The Italian elections: A Communist victoryFinally! (May 1996)
They spent the entire night celebrating in Piazza dei Santi Apostoli in Rome and they had good reason for jubilation: The Communists have been waiting for 40 years for an election victory. With cries and crowds and banners waving, the atmosphere wasn’t much different from the scene of victory after a European or World Cup soccer match. Difficult not to be swept away by the sheer colorful choreography of the banners: The red PDS flag with its white circular center and its oak tree symbol. The Olive Tree coalition flag with its olive branch symbol on a beautiful warm green background.
Massimo D’Alema, leader of the PDS party, the former PCI or Communist Party, took the platform, bent over into the crowd, grabbed one of the flags, and pointed to the old Communist Party symbols under the olive tree and declared, “This is one of the last times you’re going to see this. We are going to get rid of the hammer, as well as the sickle.” That must have put a cold chill through the warm festivities of the crowd. How could the leader fail to understand the importance of those symbols in the hearts and minds of the very constituents who were responsible for his victory? The gaffe must have been perceptible even to the insensitive D’Alema, who felt obliged to come back with a reassuring, “But of course we are proud to have carried our original leftist flag to power.”

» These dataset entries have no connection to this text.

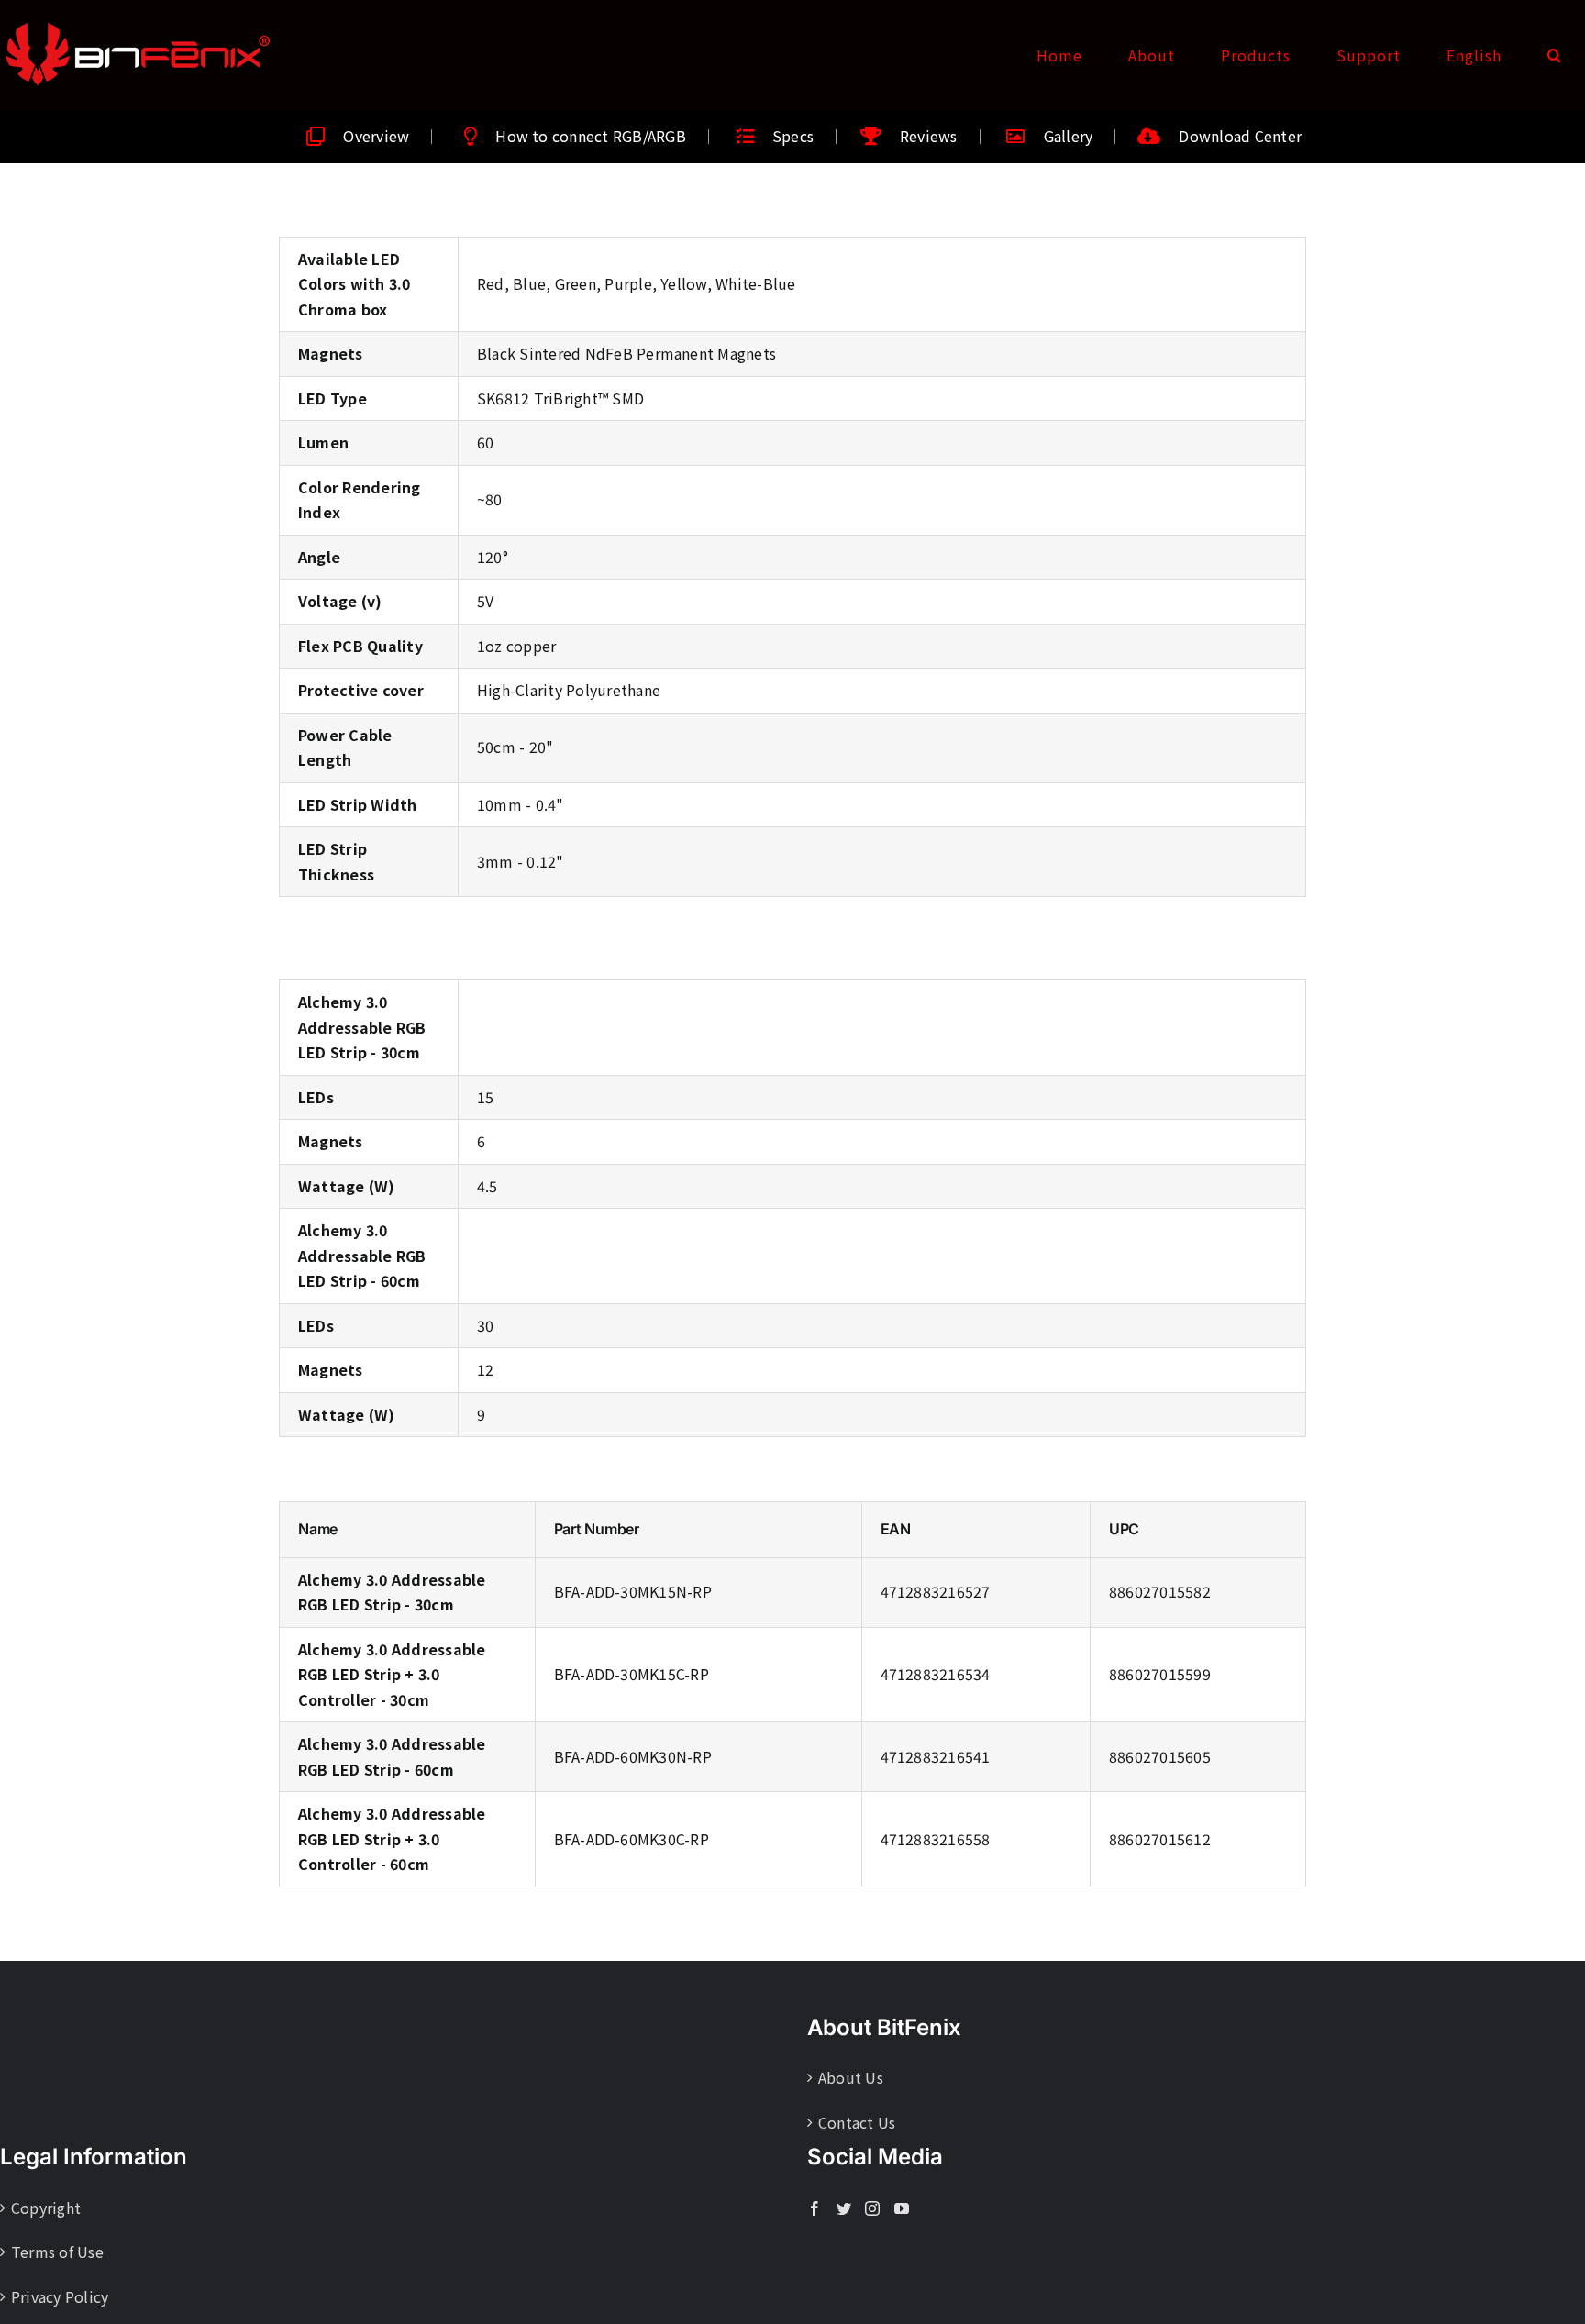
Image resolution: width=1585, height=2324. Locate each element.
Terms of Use (57, 2252)
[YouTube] (901, 2208)
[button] (1554, 55)
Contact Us (856, 2122)
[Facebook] (814, 2208)
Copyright (46, 2208)
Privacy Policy (59, 2296)
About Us (850, 2077)
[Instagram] (872, 2208)
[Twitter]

There is no denying the victory of the left, but it is questionable whether the results can be considered a triumph for the Italian people. Although the Communists have never had enough votes to form a government, i.e., make up the ministery of the executive office, they have been an important part of the Italian political scene since the end of WW2 and certainly can’t make any claims to being new or modern. The Liberty Pole, on the other hand, with its major party being Berlusconi’s Forza Italia, is a political force born out of nothing just two years ago. For a long standing political group like the Communists to have gained an extremely marginal victory over a newly born political force like Forza Italia, is perhaps less of a conquest than it seems. Especially considering the fact that their victory was due to the formation of a coalition made up of many factions with very little homogeneity, who will have a difficult time agreeing on policies among themselves, never mind the problems they will have with a strong opposition. There is a very good possibility that a stalemate will result and, if this is the case, it could be a blessing in disguise for the Liberty Pole. As several on the losing side have noted, if you have to win or lose by a very small margin, it’s perhaps better to lose and be part of a strong opposition than be part of a very weak wining majority.
The results of these elections are certainly not what was needed to bring the constitutional changes necessary to convert this country’s archaic governmental institutions into a country with modern, agile, and functional ones. One striking example of the difference between the dynamism of the Liberty Pole and the paralysis of the leftist Olive Tree coalition is in the formation of a government. Had the Liberty Pole won, Italy would already have a government. Berlusconi had announced and presented most of the elements of his cabinet of ministers during the election campaign. The leader of the Olive Tree coalition, Romano Prodi, hopes to be presenting his cabinet by mid-May. However, since the coalition is representative of so many essentially disagreeing groups, many consider this estimate overly optimistic.
As French diplomat and philosopher, Joseph de Maistre once said, “Every country has the government it deserves.” That may be so. A large number of Italians, although complaining relentlessly about their government, have, essentially, voted for maintaining the same people and the same policies that have been in vigor for the last 50 years. However, due to an anomalous system of vote counting, which combines majority and proportional methods, a paradox similar to the American electoral system has come about, where the winner can actually be the political force who got less votes in number. There were more individual Italian citizens who voted for the coalition which represented a complete change from the past. They certainly merit more than the patience they are going to have to muster to bear the machinations of the old system for another 5 years!